Provide students with a short scenario describing a research question (e.g., 'Investigating the most popular sports played by Year 9 students'). Ask them to write down the most suitable data collection method and justify their choice in one sentence.

Exit Ticket

Present students with a small data set (e.g., heights of 10 students). Ask them to construct a frequency table with appropriate intervals and then draw a histogram based on that table. Check for correct interval grouping and bar representation.

Discussion Prompt

Show students two different graphs representing the same data set, one of which is misleading (e.g., a broken y-axis scale). Ask: 'Which graph do you think presents the data more accurately and why? What makes the other graph misleading?'

Frequently Asked Questions

What is the difference between positive and negative correlation?
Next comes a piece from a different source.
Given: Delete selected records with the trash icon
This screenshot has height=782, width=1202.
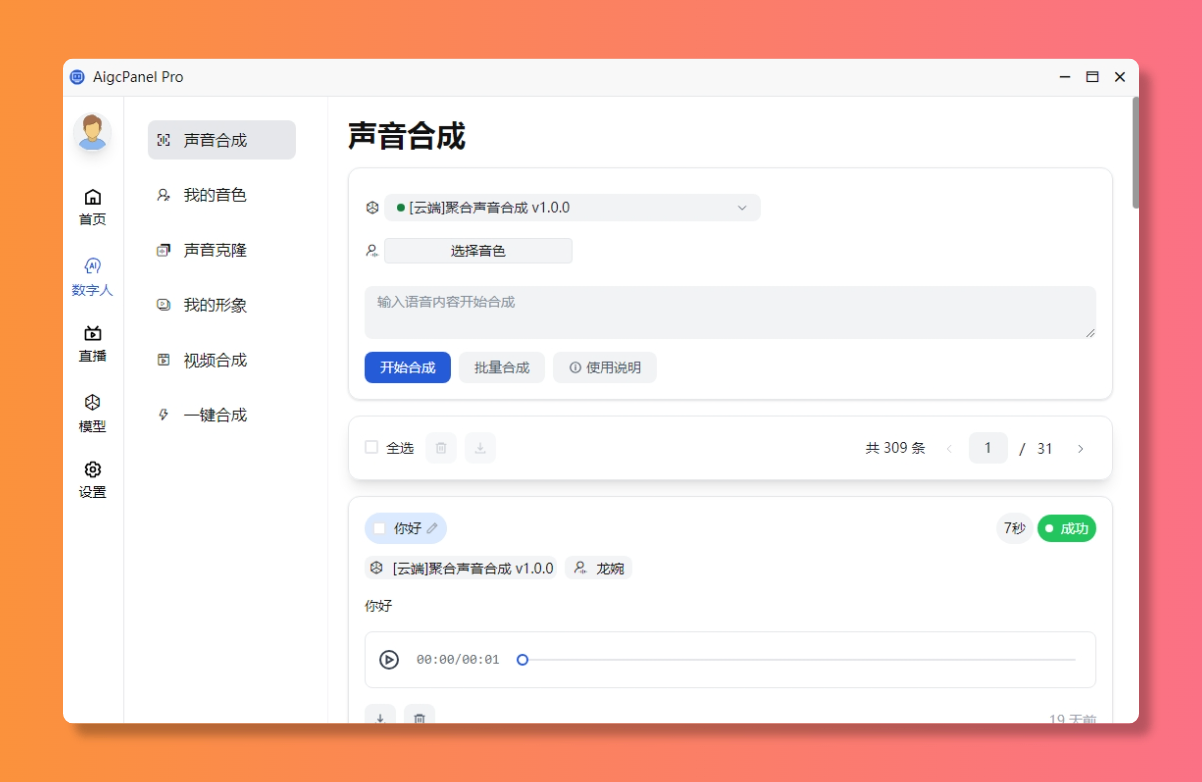Looking at the screenshot, I should 441,448.
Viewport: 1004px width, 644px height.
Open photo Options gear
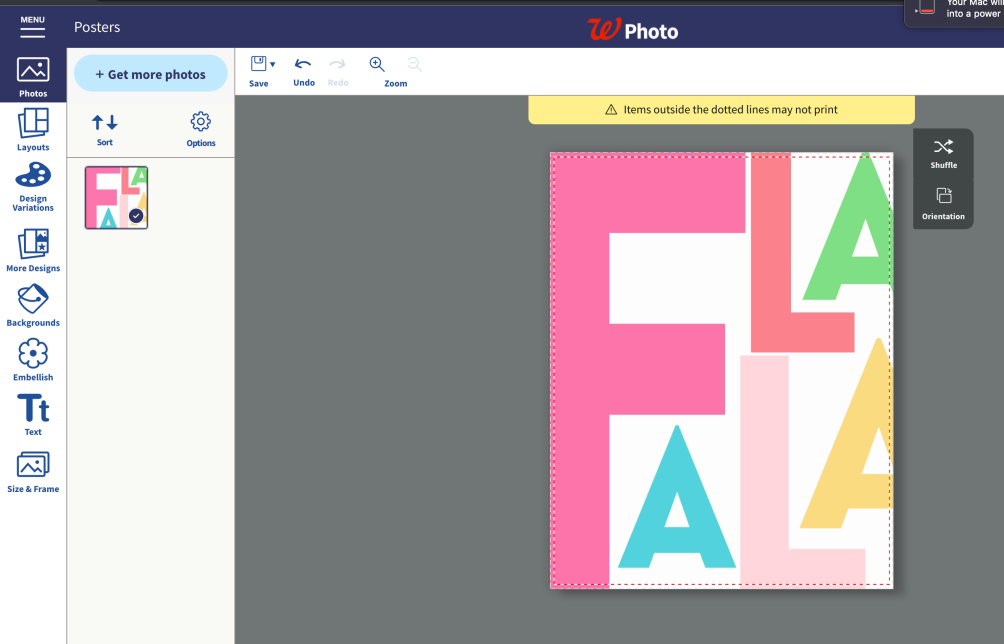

In a positive correlation, both variables move in the same direction (as one goes up, the other goes up). In a negative correlation, they move in opposite directions (as one goes up, the other goes down). For example, as exercise increases, body fat often decreases, that's a negative correlation.

What does a 'strong' correlation look like on a scatter plot?

A strong correlation means the points are clustered very closely around a line. If the points are scattered all over the place with no clear pattern, there is 'no correlation' or a very 'weak' one.

How do I draw a good line of best fit?

A good line of best fit should follow the general 'path' of the points. You want to have roughly the same number of points above the line as below it, and it should follow the direction (slope) of the data cluster.

How can active learning help students understand bivariate data?

Active learning, like the 'Leonardo da Vinci Challenge', makes data collection personal and meaningful. When students are plotting their own measurements, they are more invested in the results. Collaborative tasks that challenge 'causation' also force them to think like real statisticians, questioning the 'why' behind the numbers rather than just blindly following a trend line.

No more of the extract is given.